Por último, por muy necesaria que pueda ser en muchos planos esta conversación, esta no puede ser eterna ni quedarse en abstracciones. El estallido y las sucesivas crisis política, sanitaria y económica obligan a buscar con premura un orden capaz de dar respuestas a las necesidades del Chile de hoy. En el plano constitucional deberá configurarse un Estado robusto, capaz de dar las soluciones que los ciudadanos esperan de él. Sin embargo, no todas las grietas de la sociedad chilena pasan por esa dimensión ni tenemos claro cuáles son los contornos de ese Estado. En ese sentido, habrá que promover de alguna manera que el diálogo sobrepase lo estrictamente constitucional, y que existan otras instancias donde se pongan en común las cosas que nos vinculan y que nos vuelven parte de algo mayor.

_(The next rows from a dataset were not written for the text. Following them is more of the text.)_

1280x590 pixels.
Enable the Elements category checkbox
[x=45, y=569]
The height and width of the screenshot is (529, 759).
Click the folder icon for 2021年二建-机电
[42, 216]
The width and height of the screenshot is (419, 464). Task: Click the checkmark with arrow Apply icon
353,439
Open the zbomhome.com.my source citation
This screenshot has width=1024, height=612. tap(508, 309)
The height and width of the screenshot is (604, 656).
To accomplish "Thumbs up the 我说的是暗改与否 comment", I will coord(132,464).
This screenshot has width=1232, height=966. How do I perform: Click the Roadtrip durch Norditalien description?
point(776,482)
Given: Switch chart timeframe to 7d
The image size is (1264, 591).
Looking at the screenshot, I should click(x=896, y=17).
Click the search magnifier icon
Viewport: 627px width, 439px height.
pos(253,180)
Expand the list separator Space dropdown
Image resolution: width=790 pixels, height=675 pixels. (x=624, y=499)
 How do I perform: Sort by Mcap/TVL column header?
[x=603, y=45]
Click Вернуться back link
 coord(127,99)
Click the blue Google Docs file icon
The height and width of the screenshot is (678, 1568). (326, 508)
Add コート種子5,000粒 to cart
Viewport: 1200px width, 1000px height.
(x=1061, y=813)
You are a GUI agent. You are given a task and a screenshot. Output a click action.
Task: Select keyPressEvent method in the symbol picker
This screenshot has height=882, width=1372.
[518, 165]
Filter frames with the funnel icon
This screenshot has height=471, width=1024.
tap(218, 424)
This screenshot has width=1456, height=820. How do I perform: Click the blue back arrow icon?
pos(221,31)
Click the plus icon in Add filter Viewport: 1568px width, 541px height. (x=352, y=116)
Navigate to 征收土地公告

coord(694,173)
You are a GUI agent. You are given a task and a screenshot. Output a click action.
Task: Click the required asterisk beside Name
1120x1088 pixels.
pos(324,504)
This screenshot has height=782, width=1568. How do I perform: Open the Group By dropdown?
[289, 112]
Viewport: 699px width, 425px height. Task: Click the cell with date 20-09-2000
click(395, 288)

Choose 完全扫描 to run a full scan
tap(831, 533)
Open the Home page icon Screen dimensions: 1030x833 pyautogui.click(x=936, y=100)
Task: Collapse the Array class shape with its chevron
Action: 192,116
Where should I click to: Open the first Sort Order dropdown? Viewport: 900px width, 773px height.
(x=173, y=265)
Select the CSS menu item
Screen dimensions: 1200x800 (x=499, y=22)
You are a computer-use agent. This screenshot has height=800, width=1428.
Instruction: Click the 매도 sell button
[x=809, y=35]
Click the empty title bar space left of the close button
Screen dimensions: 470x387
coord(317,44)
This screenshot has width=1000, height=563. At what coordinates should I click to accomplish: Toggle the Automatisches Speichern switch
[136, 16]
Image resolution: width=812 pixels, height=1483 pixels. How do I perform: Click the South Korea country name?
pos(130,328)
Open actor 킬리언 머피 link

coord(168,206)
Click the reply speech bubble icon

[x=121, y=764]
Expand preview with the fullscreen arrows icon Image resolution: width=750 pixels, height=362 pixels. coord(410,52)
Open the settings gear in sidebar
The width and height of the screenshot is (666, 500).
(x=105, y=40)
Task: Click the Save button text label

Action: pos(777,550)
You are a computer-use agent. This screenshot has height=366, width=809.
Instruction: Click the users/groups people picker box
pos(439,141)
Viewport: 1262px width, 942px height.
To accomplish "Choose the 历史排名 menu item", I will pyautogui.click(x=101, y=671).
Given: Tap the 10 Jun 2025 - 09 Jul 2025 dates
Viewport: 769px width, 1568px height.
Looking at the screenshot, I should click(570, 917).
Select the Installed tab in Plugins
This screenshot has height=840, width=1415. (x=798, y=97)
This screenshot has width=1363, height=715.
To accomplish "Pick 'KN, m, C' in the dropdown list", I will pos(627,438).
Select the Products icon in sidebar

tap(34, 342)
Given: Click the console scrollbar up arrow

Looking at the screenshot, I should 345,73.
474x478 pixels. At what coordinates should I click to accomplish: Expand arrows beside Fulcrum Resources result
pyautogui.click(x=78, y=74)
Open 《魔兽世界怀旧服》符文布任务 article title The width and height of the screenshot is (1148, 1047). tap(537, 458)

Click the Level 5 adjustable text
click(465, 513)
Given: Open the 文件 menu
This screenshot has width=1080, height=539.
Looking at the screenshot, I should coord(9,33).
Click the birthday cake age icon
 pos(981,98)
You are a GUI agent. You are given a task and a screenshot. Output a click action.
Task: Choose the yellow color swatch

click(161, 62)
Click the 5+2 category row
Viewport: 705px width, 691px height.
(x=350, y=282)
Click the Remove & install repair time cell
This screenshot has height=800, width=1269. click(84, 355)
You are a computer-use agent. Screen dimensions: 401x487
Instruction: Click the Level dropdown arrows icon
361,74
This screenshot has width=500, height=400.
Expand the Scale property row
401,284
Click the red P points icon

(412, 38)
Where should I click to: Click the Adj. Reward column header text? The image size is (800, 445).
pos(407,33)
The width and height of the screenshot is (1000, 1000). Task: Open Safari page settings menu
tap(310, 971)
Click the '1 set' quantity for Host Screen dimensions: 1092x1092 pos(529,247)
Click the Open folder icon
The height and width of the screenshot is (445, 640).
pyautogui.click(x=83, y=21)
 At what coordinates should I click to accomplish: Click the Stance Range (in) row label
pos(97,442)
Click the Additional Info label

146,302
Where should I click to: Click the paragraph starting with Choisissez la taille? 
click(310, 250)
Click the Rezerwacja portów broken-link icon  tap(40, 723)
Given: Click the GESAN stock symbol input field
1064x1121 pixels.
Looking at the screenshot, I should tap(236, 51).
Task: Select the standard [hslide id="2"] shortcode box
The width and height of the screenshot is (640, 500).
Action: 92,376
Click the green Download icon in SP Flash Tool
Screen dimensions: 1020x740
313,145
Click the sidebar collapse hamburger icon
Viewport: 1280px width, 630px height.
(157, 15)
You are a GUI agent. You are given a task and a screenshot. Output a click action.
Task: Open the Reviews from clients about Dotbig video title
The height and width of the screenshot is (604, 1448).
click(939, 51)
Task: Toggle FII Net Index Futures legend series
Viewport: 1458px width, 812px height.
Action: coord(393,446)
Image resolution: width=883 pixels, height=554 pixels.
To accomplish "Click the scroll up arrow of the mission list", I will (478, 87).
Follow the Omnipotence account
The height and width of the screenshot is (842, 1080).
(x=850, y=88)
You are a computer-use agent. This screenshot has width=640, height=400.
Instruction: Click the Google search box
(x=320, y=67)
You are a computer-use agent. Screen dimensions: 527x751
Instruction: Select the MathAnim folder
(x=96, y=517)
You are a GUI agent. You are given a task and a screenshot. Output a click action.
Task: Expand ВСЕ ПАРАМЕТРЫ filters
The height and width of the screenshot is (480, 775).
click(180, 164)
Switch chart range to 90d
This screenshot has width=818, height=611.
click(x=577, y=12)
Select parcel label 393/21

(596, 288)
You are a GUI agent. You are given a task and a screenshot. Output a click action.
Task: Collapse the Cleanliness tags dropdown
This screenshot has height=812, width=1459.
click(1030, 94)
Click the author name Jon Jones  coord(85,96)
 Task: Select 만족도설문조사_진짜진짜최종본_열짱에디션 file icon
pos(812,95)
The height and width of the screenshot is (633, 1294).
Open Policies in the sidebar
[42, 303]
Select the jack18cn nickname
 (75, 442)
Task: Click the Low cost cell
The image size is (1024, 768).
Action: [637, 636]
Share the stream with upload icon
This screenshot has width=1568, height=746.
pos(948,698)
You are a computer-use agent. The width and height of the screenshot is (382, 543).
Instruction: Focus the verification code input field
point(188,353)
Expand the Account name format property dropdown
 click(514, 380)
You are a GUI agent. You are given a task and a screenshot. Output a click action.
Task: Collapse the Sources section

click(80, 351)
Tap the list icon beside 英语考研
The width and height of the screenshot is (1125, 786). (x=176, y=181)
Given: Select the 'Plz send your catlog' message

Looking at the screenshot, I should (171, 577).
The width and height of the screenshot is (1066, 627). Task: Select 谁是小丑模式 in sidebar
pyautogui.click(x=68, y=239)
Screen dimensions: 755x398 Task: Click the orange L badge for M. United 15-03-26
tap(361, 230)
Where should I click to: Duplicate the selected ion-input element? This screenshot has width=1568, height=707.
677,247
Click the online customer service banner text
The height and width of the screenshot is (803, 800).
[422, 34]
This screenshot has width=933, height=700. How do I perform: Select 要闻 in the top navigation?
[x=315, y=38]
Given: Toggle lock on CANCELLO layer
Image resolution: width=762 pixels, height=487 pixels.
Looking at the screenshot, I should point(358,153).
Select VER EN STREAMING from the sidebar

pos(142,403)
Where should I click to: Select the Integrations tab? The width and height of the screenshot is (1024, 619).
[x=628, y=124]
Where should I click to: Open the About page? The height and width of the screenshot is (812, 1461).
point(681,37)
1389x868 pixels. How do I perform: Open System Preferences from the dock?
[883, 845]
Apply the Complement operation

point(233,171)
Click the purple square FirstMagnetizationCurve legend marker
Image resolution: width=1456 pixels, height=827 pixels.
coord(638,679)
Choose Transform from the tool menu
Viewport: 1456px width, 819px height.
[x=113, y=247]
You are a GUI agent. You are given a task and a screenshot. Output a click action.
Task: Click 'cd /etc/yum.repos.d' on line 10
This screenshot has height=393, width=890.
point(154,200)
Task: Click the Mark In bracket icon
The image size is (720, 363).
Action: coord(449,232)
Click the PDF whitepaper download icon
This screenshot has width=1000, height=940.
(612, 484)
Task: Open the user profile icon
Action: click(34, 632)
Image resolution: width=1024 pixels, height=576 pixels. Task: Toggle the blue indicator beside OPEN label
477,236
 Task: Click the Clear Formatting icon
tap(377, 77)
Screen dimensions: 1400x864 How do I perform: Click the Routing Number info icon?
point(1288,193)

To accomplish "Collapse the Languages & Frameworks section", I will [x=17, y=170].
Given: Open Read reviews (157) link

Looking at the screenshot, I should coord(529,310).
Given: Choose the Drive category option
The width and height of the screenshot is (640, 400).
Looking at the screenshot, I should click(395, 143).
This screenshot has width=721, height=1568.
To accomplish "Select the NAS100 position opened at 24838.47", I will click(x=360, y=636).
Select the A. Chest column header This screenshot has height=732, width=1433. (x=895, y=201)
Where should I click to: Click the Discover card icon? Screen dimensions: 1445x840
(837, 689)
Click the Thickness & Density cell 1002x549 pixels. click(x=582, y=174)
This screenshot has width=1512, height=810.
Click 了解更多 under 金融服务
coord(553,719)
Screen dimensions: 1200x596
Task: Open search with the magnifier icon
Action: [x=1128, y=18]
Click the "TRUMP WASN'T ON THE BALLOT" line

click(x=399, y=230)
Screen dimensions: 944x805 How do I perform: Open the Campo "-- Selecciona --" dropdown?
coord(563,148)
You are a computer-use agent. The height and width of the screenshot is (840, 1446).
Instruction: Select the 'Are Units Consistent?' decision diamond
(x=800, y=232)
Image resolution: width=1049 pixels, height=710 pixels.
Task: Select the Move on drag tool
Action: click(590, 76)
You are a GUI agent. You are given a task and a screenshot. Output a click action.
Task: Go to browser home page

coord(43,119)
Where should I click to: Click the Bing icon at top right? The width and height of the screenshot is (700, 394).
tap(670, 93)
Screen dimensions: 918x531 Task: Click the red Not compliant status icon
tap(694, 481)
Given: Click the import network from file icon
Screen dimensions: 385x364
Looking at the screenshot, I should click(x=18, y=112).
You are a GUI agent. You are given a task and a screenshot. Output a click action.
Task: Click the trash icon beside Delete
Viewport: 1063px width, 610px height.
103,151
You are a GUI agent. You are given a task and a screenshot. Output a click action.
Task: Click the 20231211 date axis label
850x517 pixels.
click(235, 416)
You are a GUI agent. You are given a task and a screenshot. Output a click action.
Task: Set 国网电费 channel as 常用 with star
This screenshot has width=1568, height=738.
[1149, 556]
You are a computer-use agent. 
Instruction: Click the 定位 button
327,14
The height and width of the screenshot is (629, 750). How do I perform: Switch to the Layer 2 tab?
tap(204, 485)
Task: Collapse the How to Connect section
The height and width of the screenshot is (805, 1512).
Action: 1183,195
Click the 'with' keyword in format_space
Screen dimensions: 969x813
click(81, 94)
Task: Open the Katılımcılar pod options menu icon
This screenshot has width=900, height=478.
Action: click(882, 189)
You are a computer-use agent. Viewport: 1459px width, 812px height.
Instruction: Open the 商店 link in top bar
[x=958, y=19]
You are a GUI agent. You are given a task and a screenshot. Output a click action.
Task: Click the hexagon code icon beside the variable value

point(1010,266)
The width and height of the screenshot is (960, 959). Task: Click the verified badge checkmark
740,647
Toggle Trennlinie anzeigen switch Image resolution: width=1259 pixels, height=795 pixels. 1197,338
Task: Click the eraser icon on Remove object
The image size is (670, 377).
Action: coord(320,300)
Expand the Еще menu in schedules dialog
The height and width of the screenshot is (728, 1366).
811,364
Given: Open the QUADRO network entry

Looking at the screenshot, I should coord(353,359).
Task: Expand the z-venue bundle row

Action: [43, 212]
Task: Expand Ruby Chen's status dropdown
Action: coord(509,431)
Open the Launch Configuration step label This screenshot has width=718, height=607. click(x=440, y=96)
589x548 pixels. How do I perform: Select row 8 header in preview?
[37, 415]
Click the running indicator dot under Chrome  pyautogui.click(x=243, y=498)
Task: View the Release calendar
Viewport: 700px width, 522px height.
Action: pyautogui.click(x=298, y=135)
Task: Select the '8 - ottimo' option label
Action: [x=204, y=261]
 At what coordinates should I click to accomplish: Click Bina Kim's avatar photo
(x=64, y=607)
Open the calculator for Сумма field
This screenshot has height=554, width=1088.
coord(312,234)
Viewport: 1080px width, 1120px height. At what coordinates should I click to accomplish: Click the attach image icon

Como toda buena conversación, la Convención necesitará de interlocutores que estén dispuestos a escucharse, a darse tiempo para hablar y disponibles para comprender el punto de vista desde el cual hablan los otros. Sin atención mutua de los involucrados no tendremos acuerdos mínimos; sin acuerdos mínimos no tendremos los cuórums necesarios, y sin los cuórums no tendremos una nueva Constitución sobre la cual cimentar nuestro ordenamiento futuro.